▸ **WHAT YOU NEED TO DO**
Please, without any pictures, set down exactly the part of the listing below that opens with the line containing "Privacy Policy (93, 2511)" and closes with the line containing "[instagram]".

▸ **INFORMATION SUPPLIED**
● ● ● ●
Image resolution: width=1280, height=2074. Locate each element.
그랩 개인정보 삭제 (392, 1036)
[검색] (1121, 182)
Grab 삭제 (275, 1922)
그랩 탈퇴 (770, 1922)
● ● ● ●
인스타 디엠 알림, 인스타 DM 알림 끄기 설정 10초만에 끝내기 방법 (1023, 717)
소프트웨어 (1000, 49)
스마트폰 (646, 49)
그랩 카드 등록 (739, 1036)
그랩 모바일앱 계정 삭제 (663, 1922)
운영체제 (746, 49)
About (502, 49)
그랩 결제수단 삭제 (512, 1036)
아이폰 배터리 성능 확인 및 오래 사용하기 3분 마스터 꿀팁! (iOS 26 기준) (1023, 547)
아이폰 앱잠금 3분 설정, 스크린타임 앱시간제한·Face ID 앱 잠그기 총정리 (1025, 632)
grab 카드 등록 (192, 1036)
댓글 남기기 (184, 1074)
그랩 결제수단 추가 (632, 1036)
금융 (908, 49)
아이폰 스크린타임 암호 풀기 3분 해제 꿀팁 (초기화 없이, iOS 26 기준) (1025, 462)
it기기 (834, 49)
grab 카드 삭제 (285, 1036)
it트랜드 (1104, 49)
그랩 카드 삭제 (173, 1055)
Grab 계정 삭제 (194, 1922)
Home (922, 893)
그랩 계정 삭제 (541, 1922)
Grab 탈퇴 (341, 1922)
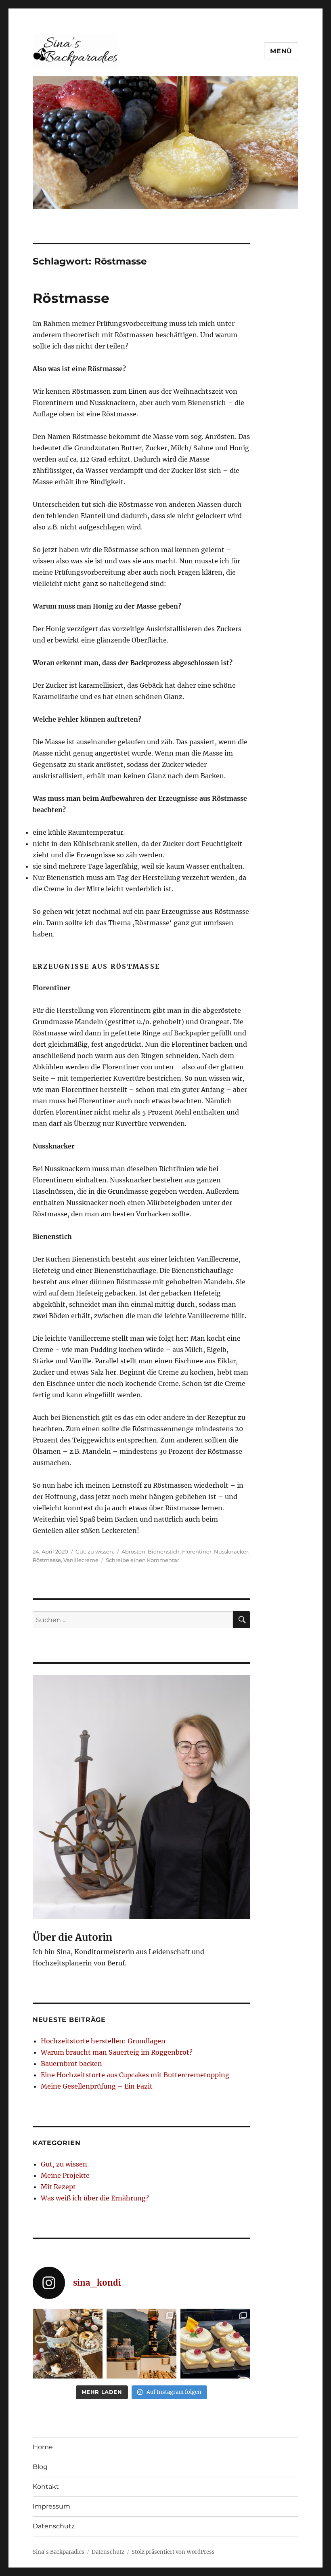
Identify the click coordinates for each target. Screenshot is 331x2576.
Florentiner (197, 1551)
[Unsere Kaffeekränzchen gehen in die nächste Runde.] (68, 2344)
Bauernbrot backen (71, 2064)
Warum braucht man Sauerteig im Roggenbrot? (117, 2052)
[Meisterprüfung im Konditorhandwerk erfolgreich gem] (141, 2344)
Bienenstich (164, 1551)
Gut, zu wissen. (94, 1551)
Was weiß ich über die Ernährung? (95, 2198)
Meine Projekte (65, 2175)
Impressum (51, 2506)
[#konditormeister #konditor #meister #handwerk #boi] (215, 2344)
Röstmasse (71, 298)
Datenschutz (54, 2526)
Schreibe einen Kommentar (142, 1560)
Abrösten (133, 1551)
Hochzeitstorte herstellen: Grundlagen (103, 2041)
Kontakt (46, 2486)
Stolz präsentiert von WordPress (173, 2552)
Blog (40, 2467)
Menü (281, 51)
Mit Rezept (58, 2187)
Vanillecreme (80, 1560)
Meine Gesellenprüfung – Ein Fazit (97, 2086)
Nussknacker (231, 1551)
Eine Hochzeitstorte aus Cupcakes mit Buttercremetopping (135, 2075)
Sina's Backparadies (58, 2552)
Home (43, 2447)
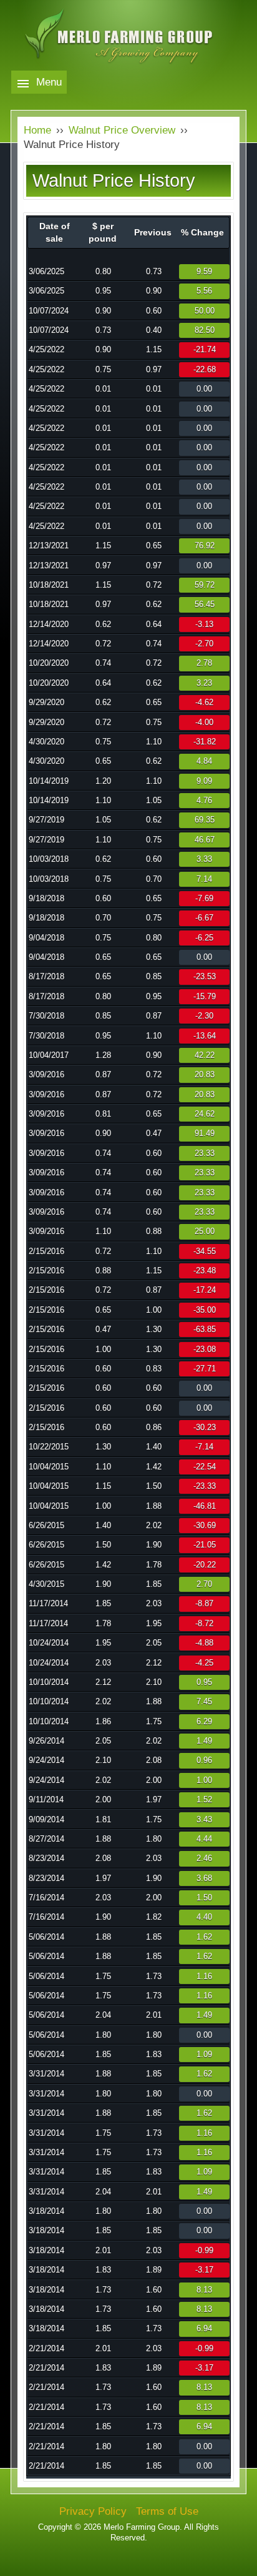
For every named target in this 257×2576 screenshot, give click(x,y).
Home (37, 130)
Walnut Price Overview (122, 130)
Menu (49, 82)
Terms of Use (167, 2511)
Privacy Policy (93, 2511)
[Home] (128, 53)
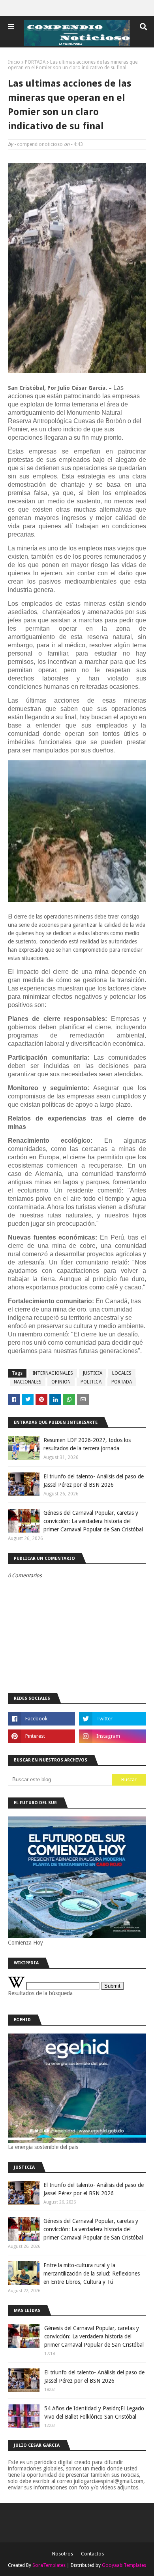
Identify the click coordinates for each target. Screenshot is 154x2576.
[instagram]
● ● ● ●
▸ **EXERCISE OUTPUT**
Privacy Policy (93, 2511)
[Home] (128, 53)
Identify the click coordinates for each target. Screenshot is 154x2576.
[instagram]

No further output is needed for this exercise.